A niños y mayores nos encanta saludar y acariciar a los perros. En muchos casos nos abalanzamos sobre ellos sin respetar el espacio del animal. Aprende a saludar a estos compañeros de forma respetuosa y educada.

Todos los amantes de los perros entendemos el impulso que se siente al tener cerca uno y querer saludarlo y acariciarlo.

Lo mismo ocurre cuando paseamos a nuestro perro y vemos como grandes y pequeños se acercan a decir algo a nuestro amigo.

 Es importante tener en cuenta el saludo al perro especialmente si este no nos conoce, si es un perro con el que no hemos tenido relación previa.

Pedir permiso

En primer lugar, siempre se debe consultar al dueño del perro si puedes acercarte a su perro para saludarlo, teniendo en cuenta que existen unos perros que son muy sociables y otros que no lo son tanto, es importante respetar el espacio de seguridad.

Cuando saludamos por impulso efusivamente, no nos paramos a pensar en qué momento emocional se encuentra el perro, si está estresado o si se siente con miedo, incluso en ocasiones, algunas personas tienden a abalanzarse sobre ellos.

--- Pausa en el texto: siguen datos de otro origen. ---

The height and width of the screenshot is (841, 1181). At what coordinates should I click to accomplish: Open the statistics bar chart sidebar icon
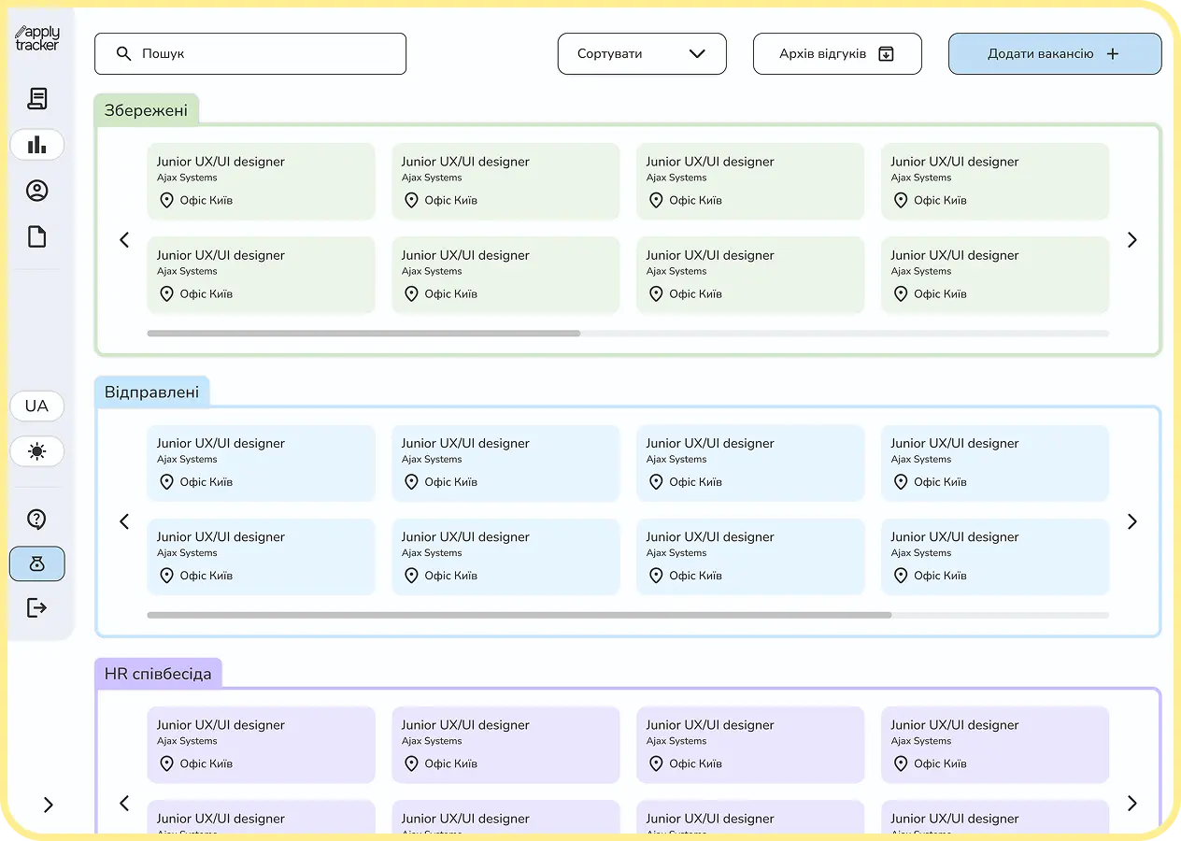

Los  movimientos bruscos pueden hacer que se sientan violentados o atacados. Lo mejor es que nos acerquemos al perro lentamente observando su estado emocional. Es interesante dejar que nos olfatee despertando así su curiosidad. Para ello, podemos acercarle la mano para ganarnos poco a poco su confianza.

Los niños adoran a los animales y es por eso que debemos educarlos en el saludo a los perros. Los niños se acercan efusivamente a saludar y en ocasiones los perros se sienten molestos dando lugar así accidentes.

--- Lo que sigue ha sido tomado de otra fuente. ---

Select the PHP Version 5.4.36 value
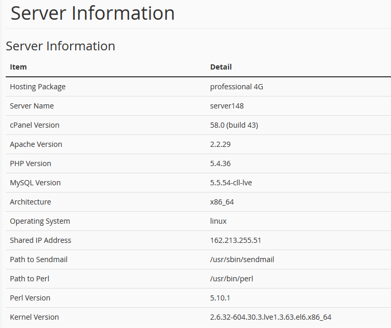(221, 163)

Enseñar a los niños a solicitar permiso y a acercarse delicadamente evitará sustos.

No vayas de frente

En un saludo a un perro es importante no enfrentarse cara a cara, ni mirar directamente a los ojos pues para nuestros amigos caninos al igual que para muchos otros animales esto es símbolo de confrontación y enemistad.

Es mejor acercarse de forma lateral, agachándose hasta su misma altura , especialmente si el perro es de raza pequeña, pues suelen ser más asustadizos.

Es importante evitar su cara, incluyendo el hocico al acariciarle.

Una vez a su altura una caricia suavemente en el cuello les relajará,  continuando después por el lomo, lo que le dará confianza y seguridad.

Cada perro es diferente

La actitud y la reacción del perro a un saludo dependerá del tamaño, de las experiencias previas que han tenido, si siente hambre, si está acostumbrado a socializar con personas… No todos los perros reciben igual los estímulos.

Si tenemos un perro en nuestra familia los saludos que le hacemos a nuestro amigo pueden no ser tan agradables para otros perros, por eso debemos respetar a los perros y dueños que nos encontramos.

Es conveniente cuidar el tono de voz a la hora de hablar a nuestros amigos peludos, la emoción y el entusiasmo hace que les hablemos en voz alta y que les chillemos, lo que les hace sentirse molestos.

Algunos perros sienten miedo y se sienten amenazados si la persona que les saluda lleva puesto sombrero o gorra, por lo que por seguridad debemos retirarlos previamente.

Los perros son tremendamente adorables y empáticos con las personas. Respetemos su espacio para que nos respeten a nosotros y respeten a extraños.